Une fois dans le giron parisien, la chartreuse a effectivement été aménagée en sanatorium, puis en centre pour enfants handicapés mentaux, avant d’héberger des adultes handicapés. Mais au fil du temps, le lieu est apparu de moins en moins adapté, et, début 2020, le département de Corrèze, à la disposition duquel avait été mis l’établissement, a préféré accueillir les personnes handicapées dans des locaux plus fonctionnels. C’est alors que les élus de Paris ont choisi de vendre l’ancien monastère désormais inoccupé, et situé à cinq heures de voiture de l’Hôtel de ville. « Cette propriété ne présente plus d’utilité pour le service public parisien et sa gestion à distance par les services de la Ville s’avère complexe et coûteuse », constate la Mairie.
A la place, la Ville va toucher un chèque de 2,8 millions d’euros, supérieur à l’estimation des domaines (2,3 millions). La somme ne suffira pas à résorber la dette de la Ville de Paris, qui, avec la crise due au Covid-19, devrait bondir de 15 % en 2021, pour approcher 7,1 milliards d’euros fin décembre. Mais en cette période financièrement tendue, tout ce qui peut éviter d’augmenter les impôts locaux est bon à prendre.
« Désherbage »
Sur l’année, le premier adjoint, Emmanuel Grégoire, a prévu de tirer 186 millions d’euros de recettes foncières. Pas question évidemment de mettre aux enchères la tour Eiffel ou la maison de Victor Hugo à Guernesey. Mais la Ville n’hésite pas à vendre les biens qui ne correspondent plus à ses besoins. Comme la chartreuse du Glandier, mais aussi le garage Bayard (13e arrondissement), ou encore ces lots dans un hôtel particulier du quai Malaquais (6e), dont un immense appartement, cédés récemment pour plus de 10 millions d’euros. Le château de Bellefontaine, à Samois-sur-Seine (Seine-et-Marne), inoccupé depuis 1999, se trouve lui aussi en vente.
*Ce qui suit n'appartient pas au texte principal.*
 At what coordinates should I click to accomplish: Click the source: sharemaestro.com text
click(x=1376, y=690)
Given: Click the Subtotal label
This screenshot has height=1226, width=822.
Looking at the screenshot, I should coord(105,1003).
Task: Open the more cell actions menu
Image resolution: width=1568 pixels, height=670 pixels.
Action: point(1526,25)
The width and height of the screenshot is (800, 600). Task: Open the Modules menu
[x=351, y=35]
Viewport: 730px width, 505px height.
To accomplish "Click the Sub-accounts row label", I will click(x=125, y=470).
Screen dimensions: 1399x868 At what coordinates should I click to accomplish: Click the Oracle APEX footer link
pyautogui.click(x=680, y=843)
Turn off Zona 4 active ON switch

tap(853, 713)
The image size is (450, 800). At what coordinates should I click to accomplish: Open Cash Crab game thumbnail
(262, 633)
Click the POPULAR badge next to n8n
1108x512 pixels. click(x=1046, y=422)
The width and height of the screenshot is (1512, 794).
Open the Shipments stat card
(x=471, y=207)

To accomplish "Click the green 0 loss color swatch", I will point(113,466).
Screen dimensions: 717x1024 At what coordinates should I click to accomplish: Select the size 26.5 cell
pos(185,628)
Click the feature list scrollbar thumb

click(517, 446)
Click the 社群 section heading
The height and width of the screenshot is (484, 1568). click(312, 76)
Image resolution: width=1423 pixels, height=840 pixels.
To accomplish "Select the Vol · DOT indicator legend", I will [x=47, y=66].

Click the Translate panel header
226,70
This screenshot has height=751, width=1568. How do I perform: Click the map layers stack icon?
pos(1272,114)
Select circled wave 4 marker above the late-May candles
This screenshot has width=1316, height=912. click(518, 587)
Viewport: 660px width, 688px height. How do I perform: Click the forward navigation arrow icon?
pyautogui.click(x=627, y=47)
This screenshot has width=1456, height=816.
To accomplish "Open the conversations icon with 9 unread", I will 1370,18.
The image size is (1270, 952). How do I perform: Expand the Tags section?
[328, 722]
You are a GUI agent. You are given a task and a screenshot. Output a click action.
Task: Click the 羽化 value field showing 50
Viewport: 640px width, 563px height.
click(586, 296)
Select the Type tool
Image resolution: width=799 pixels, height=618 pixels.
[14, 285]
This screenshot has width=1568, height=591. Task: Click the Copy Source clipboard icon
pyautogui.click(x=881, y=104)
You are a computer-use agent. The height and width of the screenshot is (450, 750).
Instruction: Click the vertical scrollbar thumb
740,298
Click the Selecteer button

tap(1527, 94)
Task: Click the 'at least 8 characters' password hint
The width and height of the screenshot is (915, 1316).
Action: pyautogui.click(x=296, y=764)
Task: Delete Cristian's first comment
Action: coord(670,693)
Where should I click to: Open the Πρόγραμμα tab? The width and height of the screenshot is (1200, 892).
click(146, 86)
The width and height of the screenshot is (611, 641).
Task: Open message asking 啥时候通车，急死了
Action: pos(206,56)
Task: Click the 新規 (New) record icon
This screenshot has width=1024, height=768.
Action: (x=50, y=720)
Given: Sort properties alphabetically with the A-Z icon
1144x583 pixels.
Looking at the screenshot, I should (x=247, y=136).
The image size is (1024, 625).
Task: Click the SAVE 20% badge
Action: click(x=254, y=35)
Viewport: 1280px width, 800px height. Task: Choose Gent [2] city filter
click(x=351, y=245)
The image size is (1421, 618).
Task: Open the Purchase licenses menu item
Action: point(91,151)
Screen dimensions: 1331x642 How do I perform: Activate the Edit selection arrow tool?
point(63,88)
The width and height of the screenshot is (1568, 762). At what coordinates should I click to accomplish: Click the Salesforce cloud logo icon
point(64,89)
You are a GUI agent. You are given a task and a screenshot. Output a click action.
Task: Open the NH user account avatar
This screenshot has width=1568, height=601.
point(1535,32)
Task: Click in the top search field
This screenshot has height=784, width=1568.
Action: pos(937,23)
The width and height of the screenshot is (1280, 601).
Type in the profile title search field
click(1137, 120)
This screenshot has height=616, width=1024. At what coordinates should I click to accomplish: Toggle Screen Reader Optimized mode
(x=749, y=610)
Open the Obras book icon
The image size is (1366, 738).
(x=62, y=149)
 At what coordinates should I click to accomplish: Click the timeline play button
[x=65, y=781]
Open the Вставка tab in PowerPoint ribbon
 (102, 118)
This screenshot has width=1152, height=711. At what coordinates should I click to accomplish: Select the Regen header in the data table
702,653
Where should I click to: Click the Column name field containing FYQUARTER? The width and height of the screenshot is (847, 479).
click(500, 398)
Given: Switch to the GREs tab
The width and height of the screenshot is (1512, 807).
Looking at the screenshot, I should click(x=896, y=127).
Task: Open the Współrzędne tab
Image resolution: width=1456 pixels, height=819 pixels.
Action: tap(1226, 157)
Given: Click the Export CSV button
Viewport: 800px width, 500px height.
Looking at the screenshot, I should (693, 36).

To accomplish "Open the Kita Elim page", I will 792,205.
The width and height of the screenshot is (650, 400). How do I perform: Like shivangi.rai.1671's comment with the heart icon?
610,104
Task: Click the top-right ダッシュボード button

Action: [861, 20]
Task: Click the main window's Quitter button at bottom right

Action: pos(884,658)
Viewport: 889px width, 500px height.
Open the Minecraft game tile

Au-delà de ce « désherbage », l’équipe d’Anne Hidalgo s’appuie sur les opérations « Réinventer Paris », qui offrent beaucoup de souplesse pour valoriser des lieux atypiques. Après divers sous-sols et endroits vacants, la troisième édition de Réinventer Paris, lancée en février, propose aux investisseurs de « donner une nouvelle vie à des anciens bureaux et lieux de travail », dont plusieurs appartiennent à la Ville, notamment un immeuble de l’université Sorbonne-Nouvelle situé rue des Bernardins (5e) et un centre de distribution électrique rue d’Aboukir (2e).
En dépit de ces cessions, le patrimoine de Paris tend plutôt à s’accroître, la Ville ne cessant de préempter des appartements et des immeubles afin, avant tout, d’y installer des logements sociaux.